Parler de «figures de la culture», en l'occurrence, est audacieux. Il est surtout question de quelques notables à la notoriété confidentielle, réunis autour d'un jeune militant qui tente depuis des années de se faire passer pour un humoriste.
Ainsi donc, notre apprenti baladin adresse un magistral doigt d'honneur aux contribuables qui financent son écosystème. Il affirme fièrement qu'il vote «toujours pour les hausses d'impôts et contre les baisses». Il considère que ce n'est pas le moment de «diminuer les moyens de l'Etat». Personne n'a pensé à lui demander à quel moment ce sera le moment. Ni pourquoi il agite le spectre d'une diminution des moyens de l'Etat, alors que l'initiative va seulement freiner leur forte croissance (+382 millions entre 2023 et 2024, +726 millions entre 2024 et 2025, +487 millions budgetés de 2025 à 2026 et +413 millions de 2026 à 2027). Se pourrait-il, d'ailleurs, que le monde artistique se laisse finalement séduire (s'agissant de l'Etat) par la perspective d'une croissance effrénée et infinie?
L'initiative demande que cette vigoureuse croissance soit partagée avec les contribuables, qui en sont les principaux artisans. Se pourrait-il que le monde artistique soit à ce point étranger à la notion de partage?

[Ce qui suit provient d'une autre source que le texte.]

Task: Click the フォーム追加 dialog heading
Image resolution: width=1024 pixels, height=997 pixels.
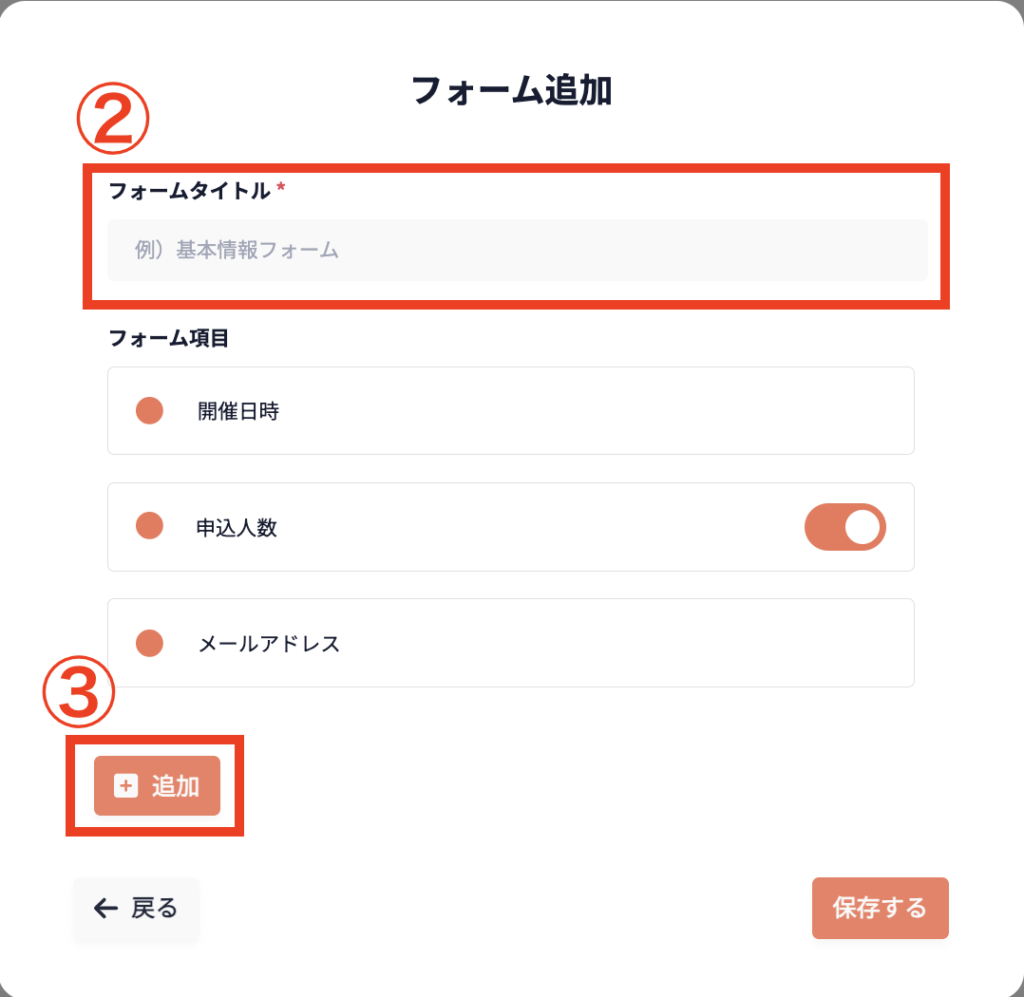Action: (x=511, y=91)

L'initiative demande de corriger une situation doublement injuste, où l'Etat a accumulé pendant quinze ans de gros excédents sans que les contribuables n'en aient jamais vu la couleur, et où les Vaudois paient bien davantage que dans la plupart des autres cantons, sans aucune justification et sans recevoir davantage en retour. Se pourrait-il que le monde artistique soit à ce point insensible aux injustices?
Mais peut-être sommes-nous trop sérieux. Peut-être cet hymne à l'amour des impôts n'est-il que de l'humour maladroit; peut-être n'est-ce qu'un spectacle où les artistes font leur numéro, mais n'en pensent pas moins.